Endowed in perpetuity by the Glenna Luschei Fund for Excellence

Ways of Life

Ways of Life

By Isabelita Orlina Reyes

I don’t think about them, to be honest.
Unless someone tweets or posts really loud:

another mall or logger or miner
pulled them out, moved them around, cut them down.

They’re there, these trees, doing their thing, breathing
in and out, drinking water, weathering

the weather.

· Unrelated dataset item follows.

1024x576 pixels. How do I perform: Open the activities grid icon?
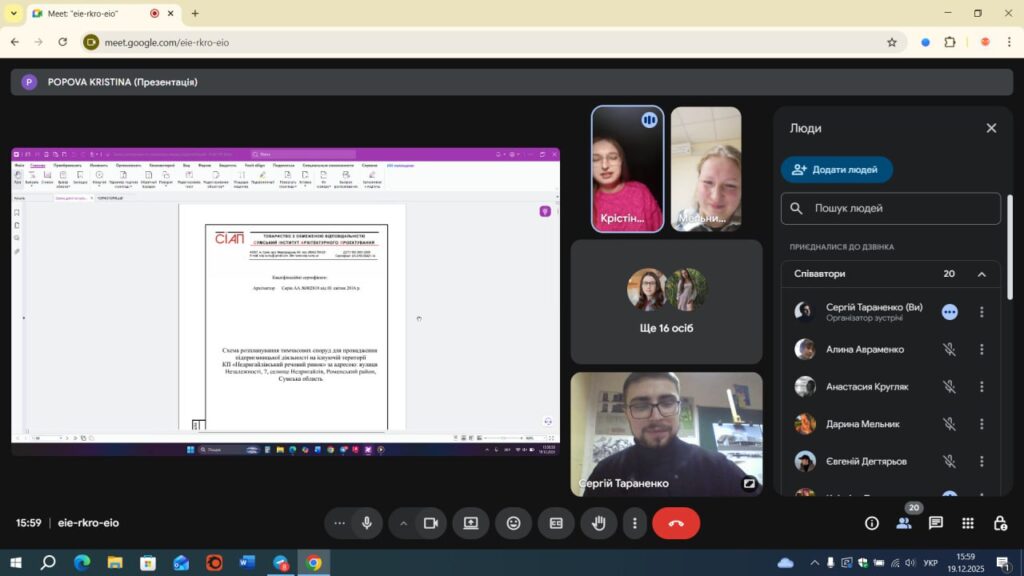click(x=967, y=523)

In Manila’s life—ugly
megalopolis, by the way, teeming

with vermin and traffic and poverty,
men claiming corners with so much urine,

clogged waterways flooding the streets after
casual rain, because we killed our trees,

we’ve too much trash—in my city, they’re out
of place, or when they are, they’re token grass

here, plants there, some tame shrubs: landscaping fills
the islands, blocks the glare of headlights, stops

the careless crossing. Some kind of grey shade,
they are, and when we park, we seek them out.

Even the thin birches that dot the lot
are better than nothing. Impervious

though we are, none of us wants to bake in
a car. We’re too set in our city ways

of life, no matter how hot, no matter
how our streets crumble and we burn or drown.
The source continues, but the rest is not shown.